Sunday, November 9, 2008

Hunger ****


Director: Steve McQueen
Cast: Michael Fassbender, Liam Cunningham
Stuart Graham, Brian Milligan, Liam McMahon

The human body becomes the ultimate weapon for the defense of personal beliefs in Steve McQueen's politically charged, crude masterpiece about the 1981 hunger strike in Belfast's Maze Prison.
The film begins as more and more IRA members are sent to prison, demanding that the British government treats them as political prisoners and gives them different care.
But "there is no such thing as political bombings" commands Margaret Thatcher over the radio, giving the prisoners no choice but to protest in any way they can.
Forms of protest included spreading their feces all over the wall, refusing to wear prison uniforms and eventually the title strike which lasted for more than six months and cost the lives of ten prisoners and just as much prison guards.
It is here where the film centers its attention on Bobby Sands (Fassbender) as he leads the strike and even becomes elected for Parliament as the prisoners battle the British government.
But even if the second half of the plot seems to be biopic material, McQueen's approach to it is so unsentimental that Sands' identity might as well have remained anonymous, without lessening the impact of the film.
As political films go, "Hunger" is by far one of the most complex examples released recently, in terms of how it never chooses sides, but somehow evades being tagged as lazily ambiguous.
When the film starts we meet Davey (Milligan) who has just been taken to Maze and proudly remains true to what his beliefs demand of him.
As we see the treatment he receives from the guards and the complete loss of human dignity he goes through we're led to identify with him.
But by doing this aren't we identifying with someone who has certainly committed a crime and is there for a reason?
The camera also follows guard Raymond Lohan (Graham) as he prepares to go to work and must check his car for bombs and later move in some sort of trance knowing that this might be the day when he dies at work.
We also identify with him, because regardless of what he's made to do, he is after all a man performing tasks his job demands.
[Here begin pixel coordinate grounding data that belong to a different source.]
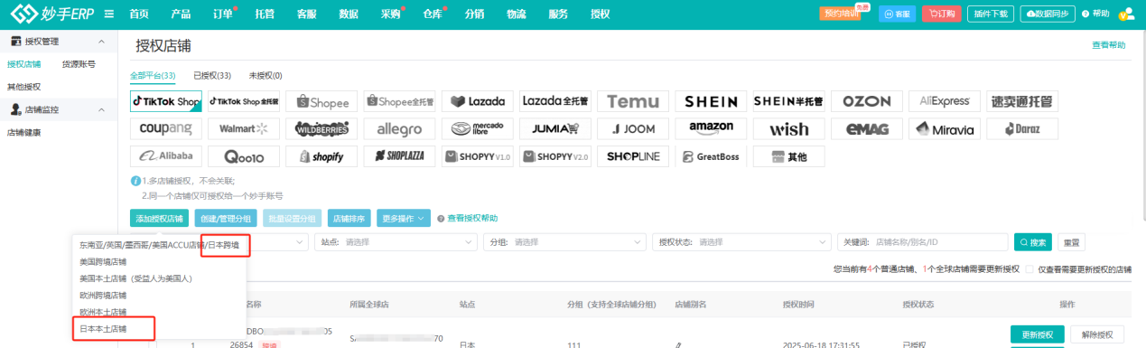Focus the 关键词 keyword input field
This screenshot has height=348, width=1146.
pos(939,242)
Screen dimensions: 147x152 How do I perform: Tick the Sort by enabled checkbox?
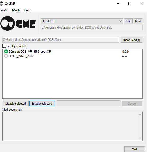tap(4, 46)
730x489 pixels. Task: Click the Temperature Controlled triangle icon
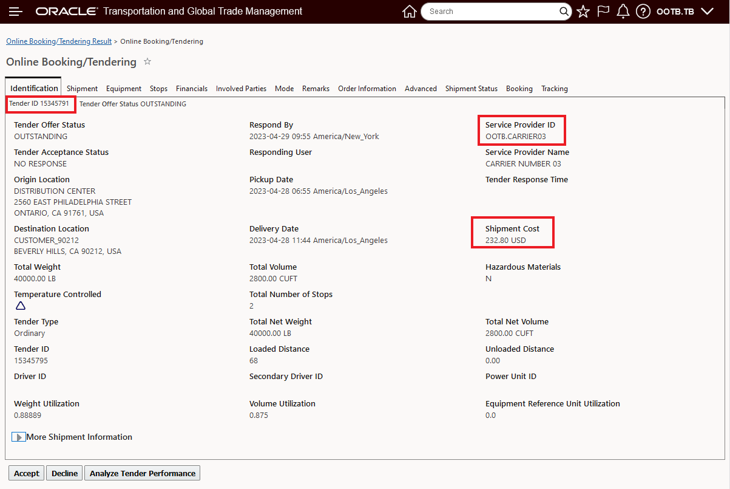[x=21, y=306]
Later on, during one of the film's most brutal moments we see the naked prisoners take a beating in order to search them for smuggled items (which a previous, fantastically choreographed, scene confirmed as truth), one of the guards, not more than a boy, sneaks to the back where a single tear falls down his cheek amidst hellish noise and screams.
By portraying two sides of a completely unequal battle with documentary like techniques, the film gets to the core of what politics are supposed to be about and beyond those matters it grasps at humanity. Nobody watching this film will be able to just pick who was right or wrong.
In terms of cinematic qualities, "Hunger" also comes as a force to behold. When it starts we somehow expect it to be either the story of the first characters we meet or a quasi-documentary about IRA prisoners.
At first most scenes unfold around the relationship of Davey and Gerry (McMahon) who become cell mates and must deal with the precarious living conditions they're given.
The plot seems to move nowhere during the start, making our imagination plot if this is going to be an escape film or something like "The Green Mile" considering the guards aren't portrayed as villains either.
Then during the first time the camera takes us out of the cells to the visitors hall we see Sands and only then the film begins to focus on him.
As if the camera was being held under the same rules as the prisoners, especially those under the "Five Demands" they requested of the British government, involving free association with other inmates.
Cinematographer Sean Bobbitt's work is magnificent, because every camera movement is key to the action and the underlying meaning of what's occurring.
In what will become the film's trademark moment, and one of the most daring scenes ever filmed, the camera stays still for almost twenty minutes (roughly one quarter of the film's entire running time, brave considering the first quarter is almost completely devoid of dialogue as well).
Bobby has requested a visit from a priest (Cunningham who is splendid) and they discuss the moral, social, political and religious implications of the upcoming hunger strike.
"The Brits have been fucking up everything for centuries" goes the priest as the scene is handled with an informality that makes it both comfortable to see, but uneasy to deal with.
After this, the plot will take a dark turn giving Fassbender a chance to push his thespian skills to the limit. His eventual physical change is almost impossible to watch as his body deteriorates, but his fervent spirit remains the same.
"If God doesn't punish you for suicide he will for stupidity" says the priest, to which a serene Sands replies "and you for arrogance".
Nobody leaves "Hunger" unscathed, not even those who are just being witnesses.